Norman Lineburg showed up at William Byrd in 1962 for his first job as a high school football coach.
Lineburg saw plenty of players come and go in five decades that included 37 years at Radford High.
The veteran coach would not have traded Paul Hartsel for any of them.
Hartsel, who played football at the University of Miami and served as an elementary school teacher for 33 years in Roanoke County, died Thursday at age 74.
Lineburg recalled the former William Byrd star with high praise.
“Out of the entire Roanoke area the years that I’ve been here, he’s as outstanding an athlete as any I’ve seen,” Lineburg said. “He was elite. He has to be one of the greatest athletes that the Roanoke sports world has seen.”
Hartsel graduated from Byrd in 1964 and played football for two seasons at Fort Scott Community College in Kansas, where he was named a first-team NJCAA All-American in 1964 and was inducted into the school’s sports hall of fame in 2005.
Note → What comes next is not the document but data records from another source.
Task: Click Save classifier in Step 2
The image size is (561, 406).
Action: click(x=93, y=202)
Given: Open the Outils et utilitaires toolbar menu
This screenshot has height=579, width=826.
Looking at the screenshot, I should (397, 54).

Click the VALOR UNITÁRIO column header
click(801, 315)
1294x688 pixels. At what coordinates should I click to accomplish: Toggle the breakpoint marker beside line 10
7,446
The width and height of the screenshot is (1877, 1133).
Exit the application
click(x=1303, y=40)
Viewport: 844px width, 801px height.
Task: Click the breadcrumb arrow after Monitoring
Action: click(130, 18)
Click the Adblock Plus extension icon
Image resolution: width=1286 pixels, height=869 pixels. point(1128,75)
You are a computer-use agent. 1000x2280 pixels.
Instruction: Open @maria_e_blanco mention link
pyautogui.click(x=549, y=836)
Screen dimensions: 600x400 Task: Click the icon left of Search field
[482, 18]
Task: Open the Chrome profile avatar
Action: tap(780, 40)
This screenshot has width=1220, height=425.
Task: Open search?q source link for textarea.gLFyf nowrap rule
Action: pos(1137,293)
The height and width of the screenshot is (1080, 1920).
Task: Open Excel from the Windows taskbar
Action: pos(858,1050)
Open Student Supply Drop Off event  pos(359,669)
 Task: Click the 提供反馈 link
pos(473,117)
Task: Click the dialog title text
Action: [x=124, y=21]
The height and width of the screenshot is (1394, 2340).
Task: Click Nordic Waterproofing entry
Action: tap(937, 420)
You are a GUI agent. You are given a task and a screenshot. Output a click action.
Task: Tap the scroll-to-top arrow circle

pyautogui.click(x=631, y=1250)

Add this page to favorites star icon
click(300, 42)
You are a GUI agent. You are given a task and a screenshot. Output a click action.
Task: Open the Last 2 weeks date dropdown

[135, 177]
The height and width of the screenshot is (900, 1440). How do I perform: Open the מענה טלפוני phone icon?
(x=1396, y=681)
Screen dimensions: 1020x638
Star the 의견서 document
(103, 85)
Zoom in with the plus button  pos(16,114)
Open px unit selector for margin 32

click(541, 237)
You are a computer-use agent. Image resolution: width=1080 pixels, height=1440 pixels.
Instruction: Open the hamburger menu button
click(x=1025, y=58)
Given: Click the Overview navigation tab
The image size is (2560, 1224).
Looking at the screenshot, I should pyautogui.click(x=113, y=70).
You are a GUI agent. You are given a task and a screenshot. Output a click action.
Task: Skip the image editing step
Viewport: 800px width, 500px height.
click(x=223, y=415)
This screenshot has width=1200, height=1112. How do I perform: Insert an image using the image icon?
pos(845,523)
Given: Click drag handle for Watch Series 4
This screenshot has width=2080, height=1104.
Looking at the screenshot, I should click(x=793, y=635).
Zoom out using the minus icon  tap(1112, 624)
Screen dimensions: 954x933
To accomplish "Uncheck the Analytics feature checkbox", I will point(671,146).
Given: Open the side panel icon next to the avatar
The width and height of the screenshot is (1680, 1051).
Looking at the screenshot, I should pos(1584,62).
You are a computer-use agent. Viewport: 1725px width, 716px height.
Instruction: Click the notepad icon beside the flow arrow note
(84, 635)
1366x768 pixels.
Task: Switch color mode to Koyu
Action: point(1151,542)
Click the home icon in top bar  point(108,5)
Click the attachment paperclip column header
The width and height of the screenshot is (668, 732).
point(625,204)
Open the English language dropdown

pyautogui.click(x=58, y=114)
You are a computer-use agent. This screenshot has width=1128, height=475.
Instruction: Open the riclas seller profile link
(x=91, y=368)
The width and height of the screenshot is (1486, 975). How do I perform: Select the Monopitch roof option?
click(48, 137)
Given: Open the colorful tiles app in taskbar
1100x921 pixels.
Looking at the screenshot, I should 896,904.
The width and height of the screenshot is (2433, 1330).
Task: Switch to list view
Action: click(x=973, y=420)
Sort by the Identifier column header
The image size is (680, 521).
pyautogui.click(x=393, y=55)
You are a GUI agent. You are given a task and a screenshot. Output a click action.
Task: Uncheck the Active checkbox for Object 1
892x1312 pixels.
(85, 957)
He transferred to Miami, where he was a 6-foot-1, 205-pound defensive end playing opposite the legendary Ted “The Mad Stork” Hendricks.
Hartsel’s classmate and fellow Byrd football co-captain, Paul Barnard, was not surprised when his former teammate excelled at the college level.
“That was a long time ago and things are different today, but as far as his toughness and his mental approach to the game, he exceeds or equals any Division I player coming out today,” Barnard said.
William Byrd won the Blue Ridge District title in 1963 when Hartsel was a senior, finishing off an 8-2 season by clinching the championship with a 9-0 road win over a Martinsville team led by quarterback Sonny Wade, who went on to earn three Grey Cup most valuable player awards in the Canadian Football League.
Hartsel played fullback and starred on the defensive line in the shutout.
“If I’m not mistaken, Paul kicked a field goal in that game,” Lineburg said. “That was a huge win for us. I could have used him anywhere. One time our quarterbacks were injured, and he quarterbacked us in a game we beat Cave Spring [42-12].
“He was sensational. No matter what you did, he could play. What a wonderful person and what a wonderful athlete. He was so renowned even then in high school with his classmates, and the faculty and his coaches. He was an amazing, amazing athlete.”
Born on the Fourth of July in 1946, Hartsel taught physical education at several Roanoke County elementary schools, finishing his career at W.E. Cundiff Elementary in Vinton.
“He touched a lot of people,” Barnard said. “He had a big heart. He changed a lot of lives.”
Barnard said he and Hartsel were frequent golf partners until his former teammate’s health began to deteriorate.
“He had been struggling for about 10 years or more,” said Barnard, who has been a basketball coach in the Roanoke Valley for nearly 50 years. “He was walking with a cane. I hadn’t played golf with him in 10 or 12 years. I used to play golf with him once or twice a week.”
A Celebration of Life ceremony will be held at 2 p.m. Tuesday at Grace Family Church in Vinton, preceded by visitation from noon-1:30 p.m.
Hartsel’s death has made Barnard pause to reflect.
“We were the same age,” Barnard said. “My mind thinks I’m 50, but when I heard Paul passed I thought, ‘Maybe I am getting old.’
“Paul’s going to missed, especially by our class. Everybody thought he’d live forever.”